- _Exercise_
The answer must be every line of the records below that contains the word "agent".

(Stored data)
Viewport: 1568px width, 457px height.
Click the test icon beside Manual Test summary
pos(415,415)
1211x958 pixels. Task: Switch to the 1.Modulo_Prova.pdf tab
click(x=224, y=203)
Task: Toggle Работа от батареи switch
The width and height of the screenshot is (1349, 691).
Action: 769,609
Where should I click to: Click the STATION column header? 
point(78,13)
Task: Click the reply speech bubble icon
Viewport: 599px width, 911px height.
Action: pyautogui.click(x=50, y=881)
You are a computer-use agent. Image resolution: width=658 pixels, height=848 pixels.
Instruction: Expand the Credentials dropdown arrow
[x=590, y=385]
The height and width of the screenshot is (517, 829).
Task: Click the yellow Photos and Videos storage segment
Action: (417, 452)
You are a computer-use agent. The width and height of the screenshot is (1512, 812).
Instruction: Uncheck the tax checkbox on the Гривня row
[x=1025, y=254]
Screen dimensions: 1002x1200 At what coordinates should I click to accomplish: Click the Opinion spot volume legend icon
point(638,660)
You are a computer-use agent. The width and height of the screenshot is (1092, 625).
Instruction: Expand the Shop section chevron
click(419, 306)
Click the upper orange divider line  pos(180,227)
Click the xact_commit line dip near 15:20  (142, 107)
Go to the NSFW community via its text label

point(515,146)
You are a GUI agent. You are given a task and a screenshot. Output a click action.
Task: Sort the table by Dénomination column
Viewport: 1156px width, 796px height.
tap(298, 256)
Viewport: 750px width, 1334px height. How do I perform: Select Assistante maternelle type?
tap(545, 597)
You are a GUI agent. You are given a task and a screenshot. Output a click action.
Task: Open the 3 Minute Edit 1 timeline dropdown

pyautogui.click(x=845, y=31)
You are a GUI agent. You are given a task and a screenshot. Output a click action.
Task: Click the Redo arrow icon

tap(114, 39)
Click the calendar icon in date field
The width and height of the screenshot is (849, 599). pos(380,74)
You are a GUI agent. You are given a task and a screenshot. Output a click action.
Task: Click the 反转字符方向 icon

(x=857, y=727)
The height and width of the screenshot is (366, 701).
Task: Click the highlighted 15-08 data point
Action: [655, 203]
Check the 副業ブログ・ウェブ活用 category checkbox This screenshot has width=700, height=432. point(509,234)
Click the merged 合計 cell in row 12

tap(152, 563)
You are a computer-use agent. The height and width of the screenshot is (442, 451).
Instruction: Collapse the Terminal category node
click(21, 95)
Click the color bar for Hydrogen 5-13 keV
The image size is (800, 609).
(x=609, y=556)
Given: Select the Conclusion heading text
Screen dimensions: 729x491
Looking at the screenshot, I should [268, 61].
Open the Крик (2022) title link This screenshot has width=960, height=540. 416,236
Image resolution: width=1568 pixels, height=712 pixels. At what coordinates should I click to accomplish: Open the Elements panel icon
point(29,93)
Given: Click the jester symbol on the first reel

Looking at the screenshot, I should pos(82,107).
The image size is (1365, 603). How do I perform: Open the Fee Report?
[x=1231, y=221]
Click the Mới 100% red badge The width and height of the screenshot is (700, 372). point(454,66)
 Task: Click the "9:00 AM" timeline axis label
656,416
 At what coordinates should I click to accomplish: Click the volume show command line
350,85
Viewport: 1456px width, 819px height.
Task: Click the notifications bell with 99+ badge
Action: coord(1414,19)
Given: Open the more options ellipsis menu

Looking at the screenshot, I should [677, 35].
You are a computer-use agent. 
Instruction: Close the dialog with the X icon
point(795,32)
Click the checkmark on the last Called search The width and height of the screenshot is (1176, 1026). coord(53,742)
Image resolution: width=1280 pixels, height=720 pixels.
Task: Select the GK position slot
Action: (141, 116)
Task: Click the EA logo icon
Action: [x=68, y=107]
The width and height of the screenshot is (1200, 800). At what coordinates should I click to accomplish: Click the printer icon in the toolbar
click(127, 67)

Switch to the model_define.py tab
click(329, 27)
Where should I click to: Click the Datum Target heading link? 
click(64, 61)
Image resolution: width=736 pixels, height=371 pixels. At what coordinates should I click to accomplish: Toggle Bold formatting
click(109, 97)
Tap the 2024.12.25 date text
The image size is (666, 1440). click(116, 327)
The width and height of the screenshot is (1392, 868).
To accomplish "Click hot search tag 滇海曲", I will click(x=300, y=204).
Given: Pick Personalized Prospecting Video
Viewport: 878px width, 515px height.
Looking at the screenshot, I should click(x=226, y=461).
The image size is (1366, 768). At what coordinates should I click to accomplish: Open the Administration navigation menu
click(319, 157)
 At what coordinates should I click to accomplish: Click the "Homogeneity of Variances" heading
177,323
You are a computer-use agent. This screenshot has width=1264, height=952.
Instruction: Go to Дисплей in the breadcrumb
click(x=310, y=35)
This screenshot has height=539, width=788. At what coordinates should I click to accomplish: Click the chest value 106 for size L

- _Expected answer_
You are a computer-use agent. Image resolution: width=658 pixels, height=848 pixels.
You are a computer-use agent. The width and height of the screenshot is (1512, 812).
You are a computer-use agent. The width and height of the screenshot is (1092, 625).
You are a GUI agent. You are given a task and a screenshot. Output a click action.
You are a GUI agent. You are given a task and a screenshot. Output a click action.
You are a GUI agent. You are given a task and a screenshot. Output a click action.
You are a GUI agent. You are given a task and a screenshot. Output a click action.
You are a computer-use agent. The height and width of the screenshot is (442, 451).
You are a computer-use agent. 
You are a computer-use agent. This screenshot has width=1264, height=952.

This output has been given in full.